Start of Source material
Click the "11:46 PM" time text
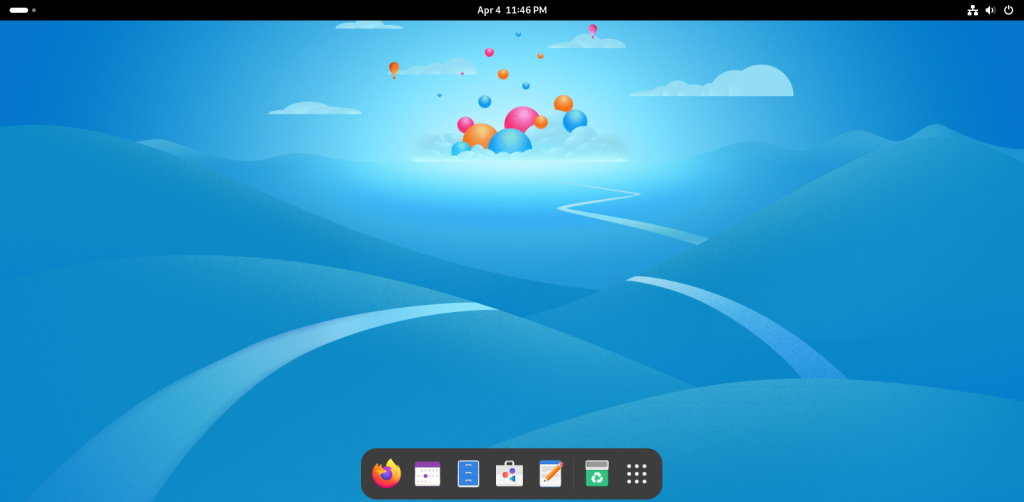1024x502 pixels. click(x=527, y=10)
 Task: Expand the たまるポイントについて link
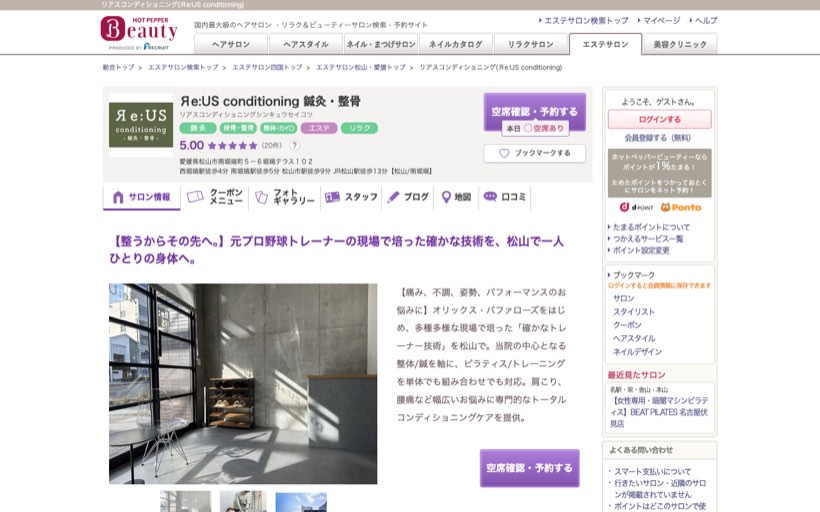tap(651, 227)
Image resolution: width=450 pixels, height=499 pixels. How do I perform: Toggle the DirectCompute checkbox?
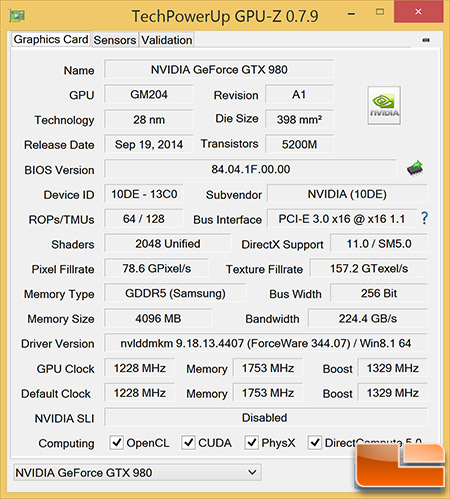coord(315,443)
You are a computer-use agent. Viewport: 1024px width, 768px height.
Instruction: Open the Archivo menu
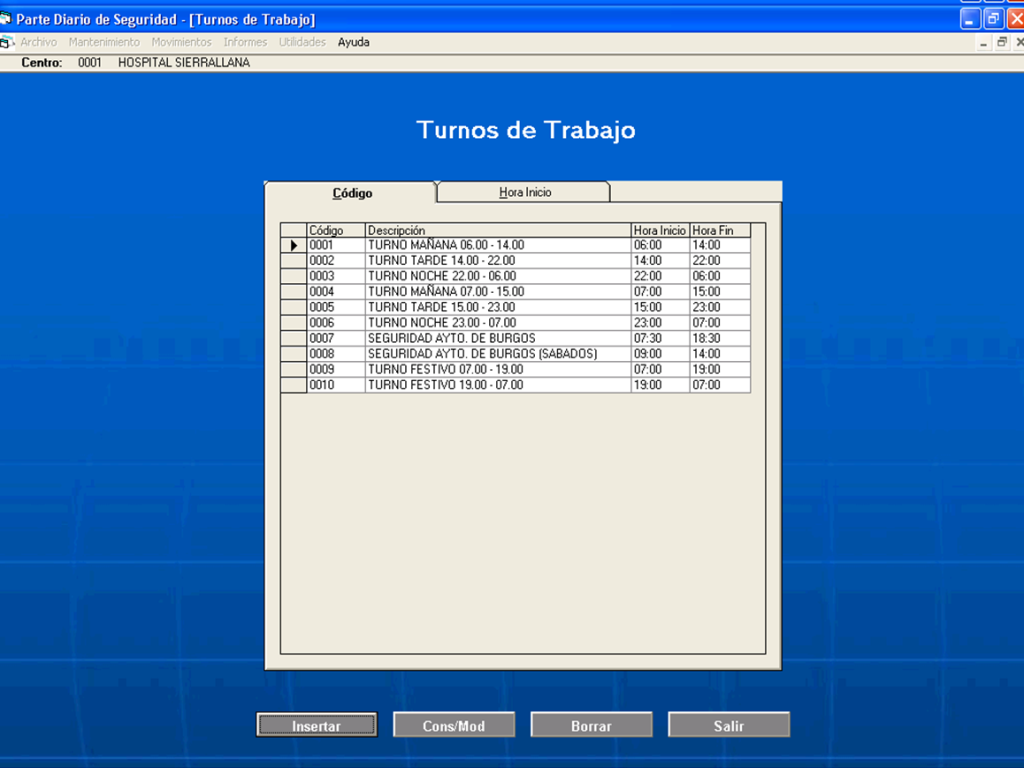pos(38,42)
End of Source material
- Assignment
Return the lines above exactly; the images are not part of the copy.

- Response
Click the "11:46 PM" time text
1024x502 pixels. click(x=527, y=10)
 Task: Expand the たまるポイントについて link
tap(651, 227)
Image resolution: width=450 pixels, height=499 pixels. How do I perform: Toggle the DirectCompute checkbox?
coord(315,443)
You are a computer-use agent. Viewport: 1024px width, 768px height.
Instruction: Open the Archivo menu
pos(38,42)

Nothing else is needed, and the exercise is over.